Saturday, 8 November 2014

Quick food and slow thinking!

That pumpkin purée I made on Sunday has been sitting in the fridge waiting to be used, and since eggs are in plentiful supply hereabouts I decided on an evening when I was too tired to do anything too involved to put two and two together to make a quick and satisfying meal of them.

I think possibly because of my sister in the USA being pumpkin mad, I tend to think America when I think pumpkin, which went together with two and two to make the concept of pancakes. This is just the weird way my mind works...

So I thought, what if you make a sort of Yorkshire pudding mix and just add pumpkin purée to it? That'd make a more substantial pancake - that was the theory anyway. I ended up making a batter out of about 5 tbsp of maize flour (still thinking America), 4 tbsp of pumpkin purée, 3 eggs and a glass of milk, plus seasoning. When cooked it came out a bit more like omelette than pancake - probably less egg would make it more pancake-like, on reflection - and it looked like this:
You can see how I chopped it into more manageably flip-able bits - I did this amount again, and we ate it with the eggs and bacon you can see keeping warm on there. The whole thing was only about 15 minutes from conception to table, and my youngest's comment was "it's strange but nice to have pancake that actually has flavour of its own and doesn't need to be drenched in sugar". Which I'm taking as a good review.

I've decided to take action on the coffee issue, as I have to just accept that I'm hopelessly caffeine addicted and this isn't likely to change anytime soon. But I don't want to feed that addiction at other people's expense, so I looked around for a good place to get my fix from that didn't break the conscience, and came across Union Direct Trade. I've subscribed to their monthly "Roastmaster" thing, which should keep me supplied with a pleasantly varied caffeine experience - I'll let you know how it goes when I get my first shipment!
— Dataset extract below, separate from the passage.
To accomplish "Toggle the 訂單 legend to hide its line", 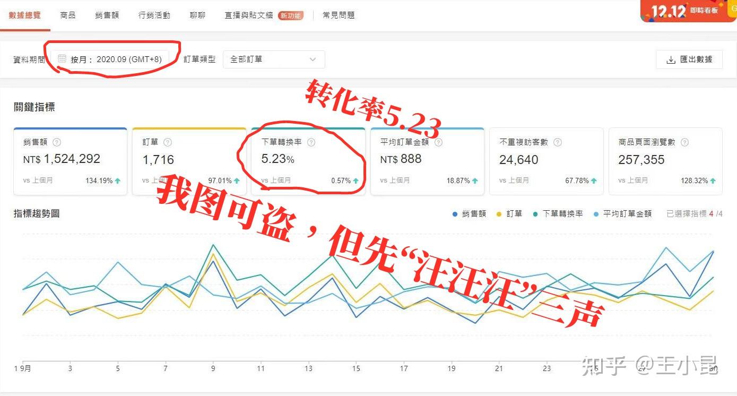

One of the things that's emerging from this project is that I'm coming to appreciate things more and more. I'm being forced to really think about what goes into each thing I buy, the supply chains and basically the "true cost" of it, and more and more I'm refusing to accept "bargains" where I know someone else is paying the price for the bargain I get - usually someone who can afford that price a hell of a lot less than I can.

Luxuries are genuinely feeling like luxuries - I'm getting higher quality stuff, with accompanying fair price tags (fair to me and to the producer), and getting them much less often, and because of that, really understanding that they are luxuries, so that things really feel special. Having less of them doesn't make me feel like I'm missing out, sacrificing or going without anything - it's more like I've dumped someone I had a meaningless, casual relationship with for someone that offers a deep, spiritual bond that gets stronger and more meaningful as time goes on.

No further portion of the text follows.